А на перемене Дмитруха подошел к Фигуре, который подпирал в коридоре стенку, и сказал:
— Нет! Все-таки ты правил для учащихся не знаешь! А что гласит пункт седьмой? Пункт седьмой гласит: «Разумно проводи свободное время: читай книжки, принимай участие в работе кружков, занимайся физкультурой»… А ты чем занимаешься? Стоишь как столб. Непорядок. Ну-ка, выполняй правила!.. Давай займемся физкультурой. Посмотрим, на что ты способен. Ну-ка, отойди от стены!
И когда Фигура послушно отошел, Игорь Дмитруха воскликнул: «Гон!» — и мигом вскочил ему на спину. От неожиданности Фигура покачнулся и едва не рухнул.
— По коням! — закричал Дмитруха.
Спасокукоцкий вскочил на Кукуевицкого, Валера Галушкинский на Шурика Бабенко, Леня Монькин на Витасика Дьяченко. И лихая кавалерия затопотала по коридору, пока властный голос завуча Воры Яковлевны: «Сейчас же прекратить!» — не прервал ее галопа.
— А ты молодец. Фигура! Здорово гарцуешь! — сказал Игорь Дмитруха, когда они возвращались в класс. — Объявляю тебе благодарность и награждаю орденом Буцефала!
Он вынул из кармана значок с изображением конской головы и собственноручно приколол Фигуре на грудь.

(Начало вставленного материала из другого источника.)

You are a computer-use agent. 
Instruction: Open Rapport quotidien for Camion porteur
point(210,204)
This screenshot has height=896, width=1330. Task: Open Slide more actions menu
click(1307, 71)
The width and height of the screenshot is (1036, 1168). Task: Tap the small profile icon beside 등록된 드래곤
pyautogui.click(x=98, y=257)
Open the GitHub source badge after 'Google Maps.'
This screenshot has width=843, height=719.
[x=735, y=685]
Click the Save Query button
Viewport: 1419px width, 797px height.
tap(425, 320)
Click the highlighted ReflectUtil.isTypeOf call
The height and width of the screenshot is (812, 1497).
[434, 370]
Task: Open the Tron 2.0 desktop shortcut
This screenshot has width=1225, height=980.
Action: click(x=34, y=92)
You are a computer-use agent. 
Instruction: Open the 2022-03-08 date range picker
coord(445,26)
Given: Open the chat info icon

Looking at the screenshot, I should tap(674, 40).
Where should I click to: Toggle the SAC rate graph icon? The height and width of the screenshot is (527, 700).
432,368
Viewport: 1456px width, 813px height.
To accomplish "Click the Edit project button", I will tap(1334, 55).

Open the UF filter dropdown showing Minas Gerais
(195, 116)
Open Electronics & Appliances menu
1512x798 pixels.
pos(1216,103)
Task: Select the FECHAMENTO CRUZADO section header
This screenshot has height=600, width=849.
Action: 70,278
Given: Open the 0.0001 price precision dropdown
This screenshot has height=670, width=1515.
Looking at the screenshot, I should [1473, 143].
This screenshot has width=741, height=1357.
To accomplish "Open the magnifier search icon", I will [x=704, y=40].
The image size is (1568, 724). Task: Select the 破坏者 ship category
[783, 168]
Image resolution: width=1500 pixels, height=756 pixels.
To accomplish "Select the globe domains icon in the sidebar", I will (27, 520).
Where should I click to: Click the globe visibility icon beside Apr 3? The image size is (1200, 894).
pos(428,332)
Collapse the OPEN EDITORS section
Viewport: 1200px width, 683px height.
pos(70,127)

— Спас-с-сибо! — покраснел тот и захлопал глазами.
А Спасокукоцкий и Кукуевицкий посмотрели на него с неприкрытой завистью и досадой — они почуяли, что утрачивают расположение командира. И не ошиблись. Такой уж характер был у Игоря Дмитрухи — он, не задумываясь, вмиг менял своих приближенных. И хоть Спасокукоцкий и Кукуевицкий оставались пока что «адъютантами», но первым и ближайшим стал с этого дня Фигура.